For immigrant family, America was the right choice
Getting out of their comfort zones, looking for more opportunities for their children and trying to find out why many Filipinos are choosing America over all other nations in the world were among the reasons young Filipino couple Rafael and Rachel Jimenez left the Philippines in 2001. Their two daughters, Brigette, was seven and Basille was five at the time.
“Living in the United States was really Rachel’s dream since she was a child. I just supported her, and I know she would support me too,” Rafael says.
Rafael had worked in sales and marketing at Goodyear Tire and Rubber Company while Rachel was an HR manager at Superior Maintenance Services in the Philippines. Both were making enough money, but the “American Dream” beckoned, and it was in the form of a friend’s recommendation.
Setting foot in America
A property management company in Los Angeles was looking for a skilled human resource employee. Fortunately, a friend highly recommended Rachel after seeing her impressive resume.

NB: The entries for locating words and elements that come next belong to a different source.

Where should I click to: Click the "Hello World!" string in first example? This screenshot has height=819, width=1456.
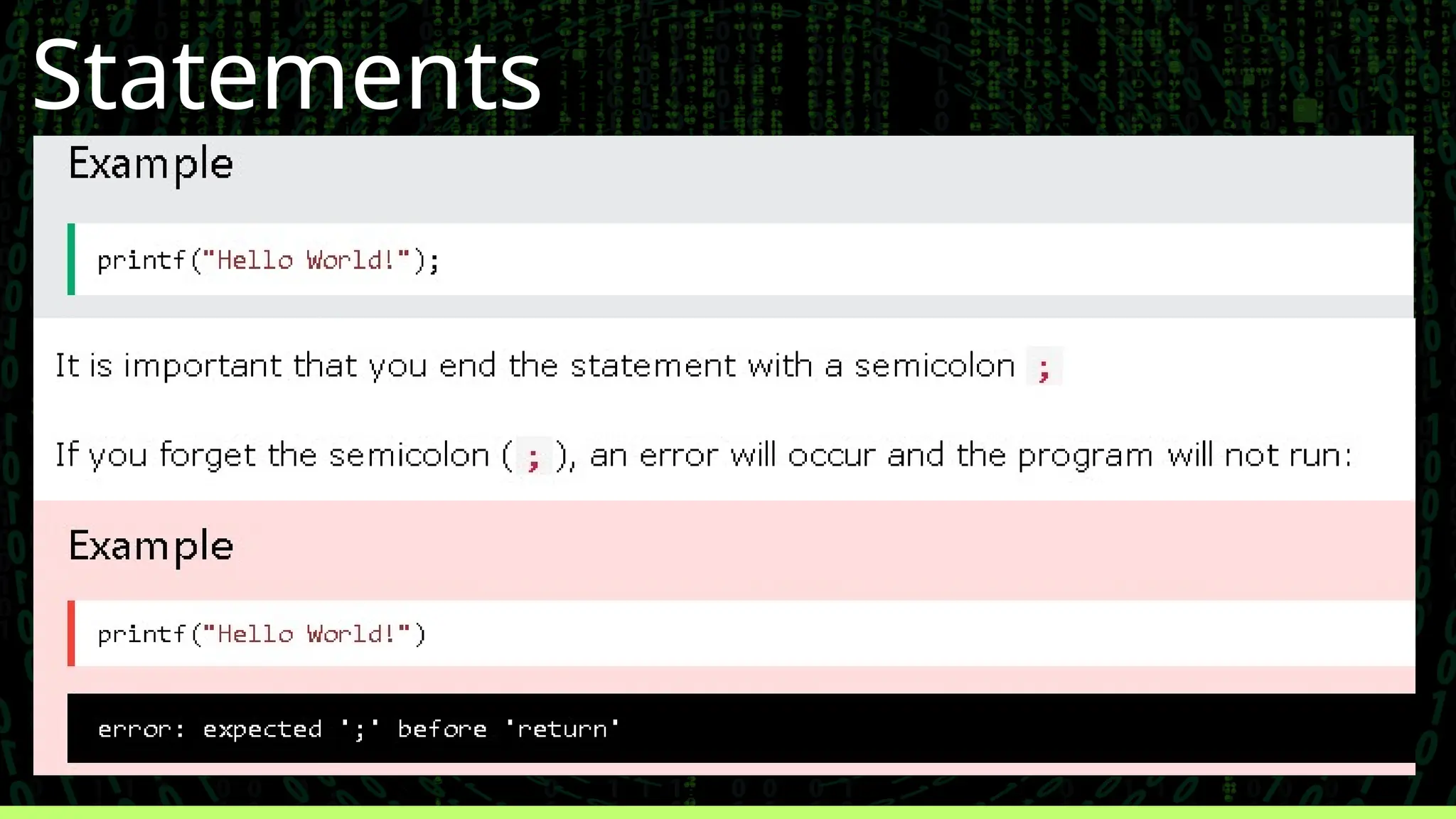[306, 260]
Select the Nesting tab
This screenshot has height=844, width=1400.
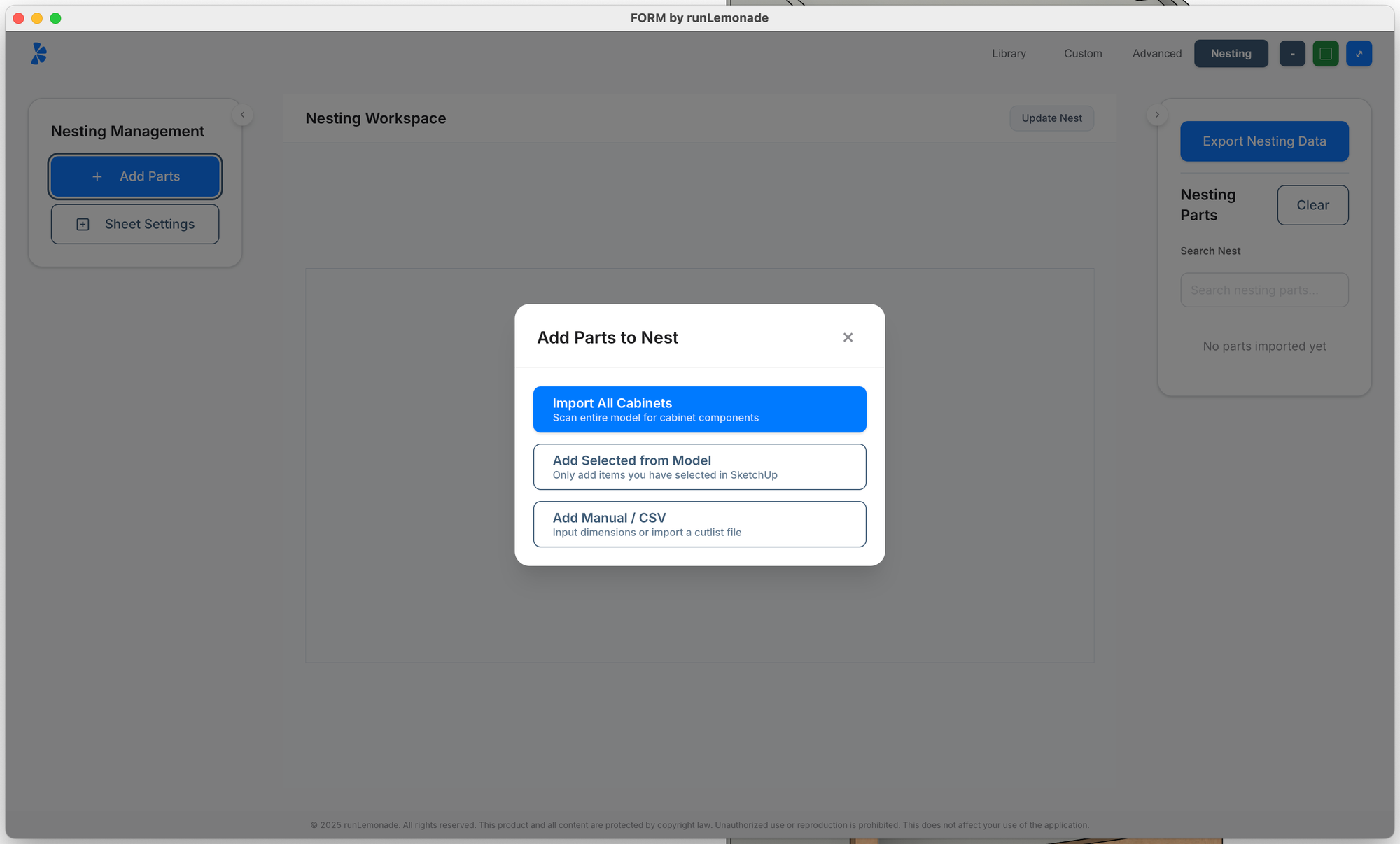1231,54
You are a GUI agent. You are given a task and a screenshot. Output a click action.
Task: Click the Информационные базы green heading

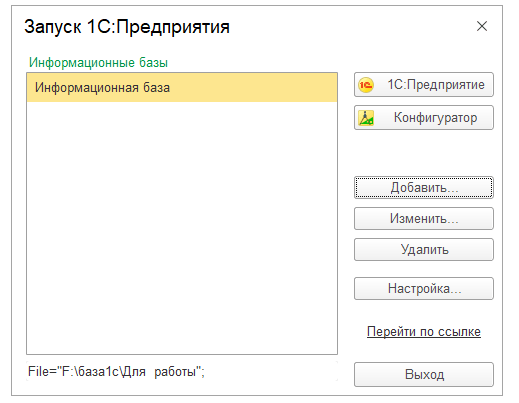pos(98,62)
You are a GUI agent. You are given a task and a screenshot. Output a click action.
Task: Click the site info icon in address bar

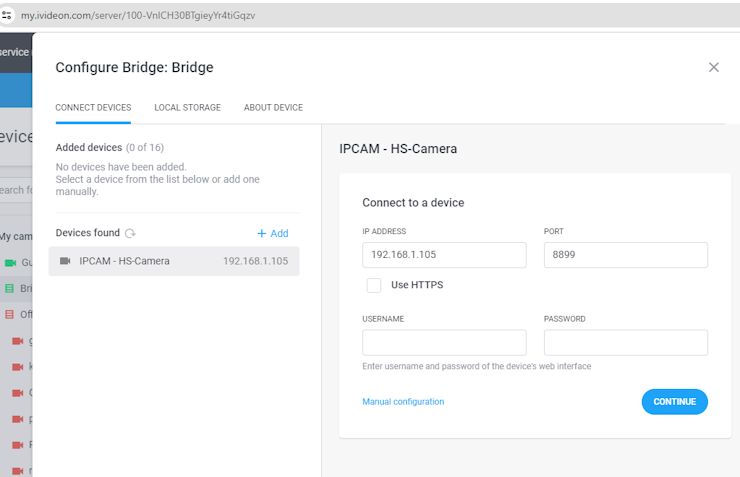click(x=7, y=15)
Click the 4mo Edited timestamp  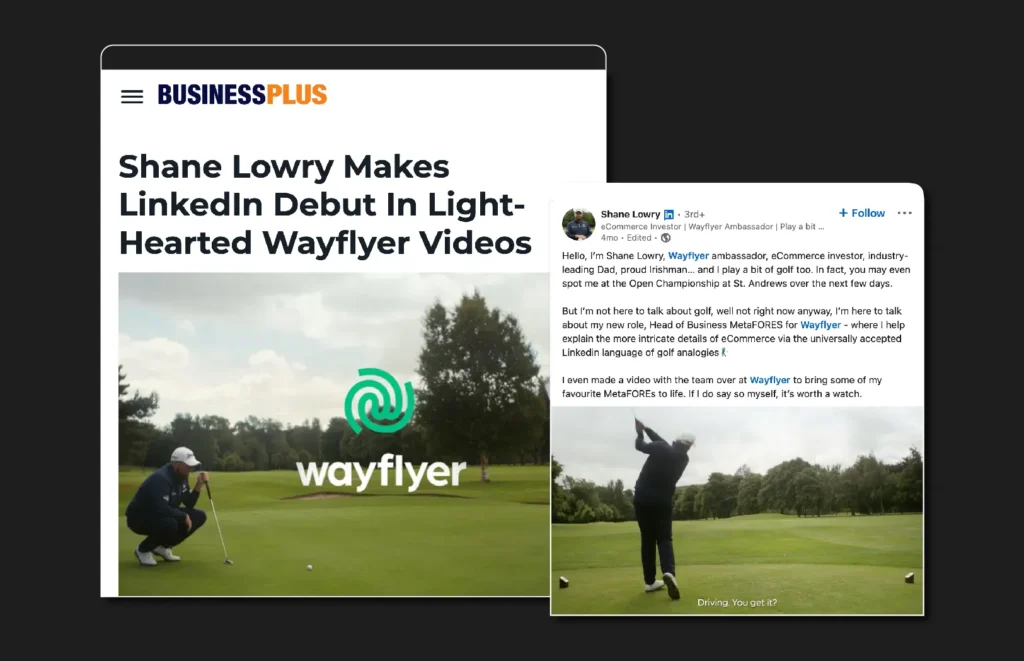click(626, 238)
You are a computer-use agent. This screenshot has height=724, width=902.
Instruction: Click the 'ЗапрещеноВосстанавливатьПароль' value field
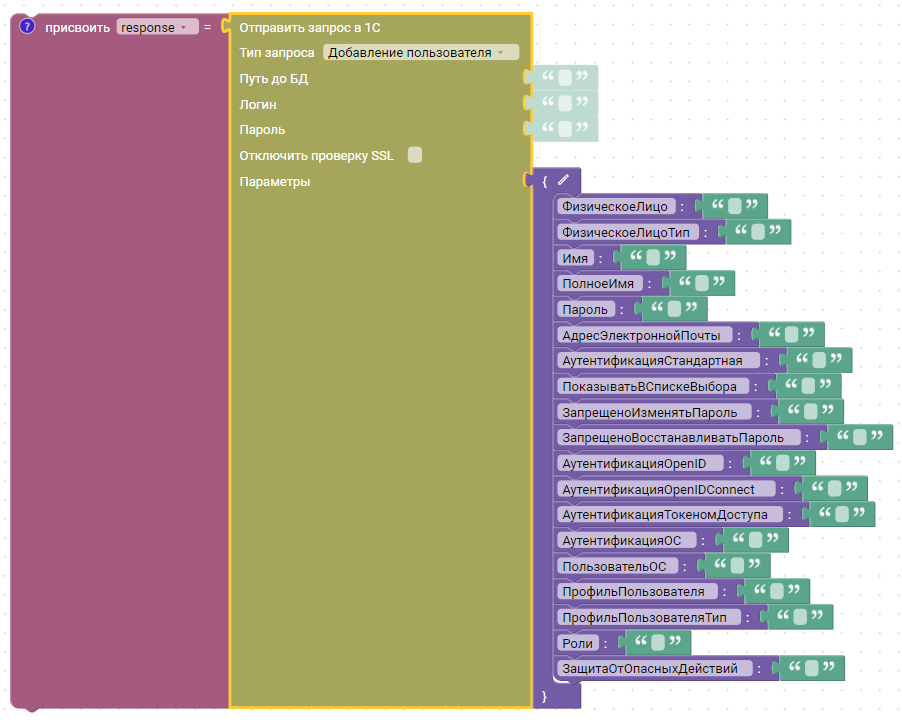pyautogui.click(x=859, y=438)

The company urged Rachel to apply for an H-1visa (working visa) with the whole family as dependents. The whole process took less than six months. By December 2001, the Jimenez family spent its first Christmas in Los Angeles, California.
Homesickness struck Rafael immediately. He missed Philippine mango, chicharon and the usual after-office drinking sessions in a nearby “sari-sari” store. He admits that until now he misses those things.
After a few years, while their kids were in school, Rafael took accounting lessons in a community college while Rachel took social work courses. Rafael is in the property management industry in Van Nuys as a staff accountant/accounting manager. Rachel now works in a skilled nursing facility in Studio City where she is currently a social work director.
Filipino kids, American ways
The Jimenez siblings had grown up with nannies and helpers in the Philippines. In Los Angeles, they have had to do everything by themselves to get through the day.
“It was a reality check for us. In the Philippines, after a day’s work, we would just sit in front of the TV and food would be served by the household help,” Rafael recounts.
However, Rachel and Rafael found out later that being independent was an advantage for their children.
“They learned everything–washing, cleaning and operating the microwave. They are on their own most of the time. I think this kind of independence also taught them to speak their minds,” Rafael shares.
Raising kids in Los Angeles is a challenge. Rafael believes that the children’s exposure to the diverse cultures in school and community makes them tend to forget “who they are” and “their own set of values from the home country.”
“Oftentimes, a normal conversation would lead to arguments. All the values and traditions and, yes, even the ‘fabricated values’ we grew up with, we try to impart to them,” Rafael explains.
They speak Tagalog at home. Rafael and Rachel even scold them in Tagalog, but the kids would just nod and smile. Oftentimes, his daughters correct his English pronunciations. He does not take it as a sign of disrespect, instead he realizes that their children are now well adjusted to the American culture.
Filipino restaurants and groceries also play part in raising the Jimenez kids. The couple brings the kids to famous Filipino fast food chains to give them a taste of home.
Pledge of allegiance
In 2008 the family became American citizens.
“For me, it was a feeling of accomplishment and relief. Finally, we are now really part of America. Most importantly, we can vote and our voices are heard,” relates Rafael.
Having a different passport has advantages, which includes not queuing at the long line of immigrants from other countries at the airport.
Rafael says that the value of money is also greater in the United States compared with the Philippines.
“We can go to Disneyland anytime. Seriously, even the minimum wage-earners here can buy cars, houses and the basic necessities,” Rafael laughs.
Brigette is currently in Florida at a US Navy Boot Camp while Basille is in third year studying speech therapy at Cal State University in Northridge, just a 20-minute drive from their home.
For Rafael and Rachel, surviving in any country all depends on the perspectives of an individual. Despite misunderstandings, they rely on each other. Life in America is too fast-paced for dramas to be shared with other people. They do not let work interfere in their family. They work hard for better a life; hence, they always find time to enjoy the fruits of their labor with their children.
“Faith in God, faith in yourself, being faithful to your family and of course, put humor in your everyday life. These will surely help you succeed anywhere,” Rafael says.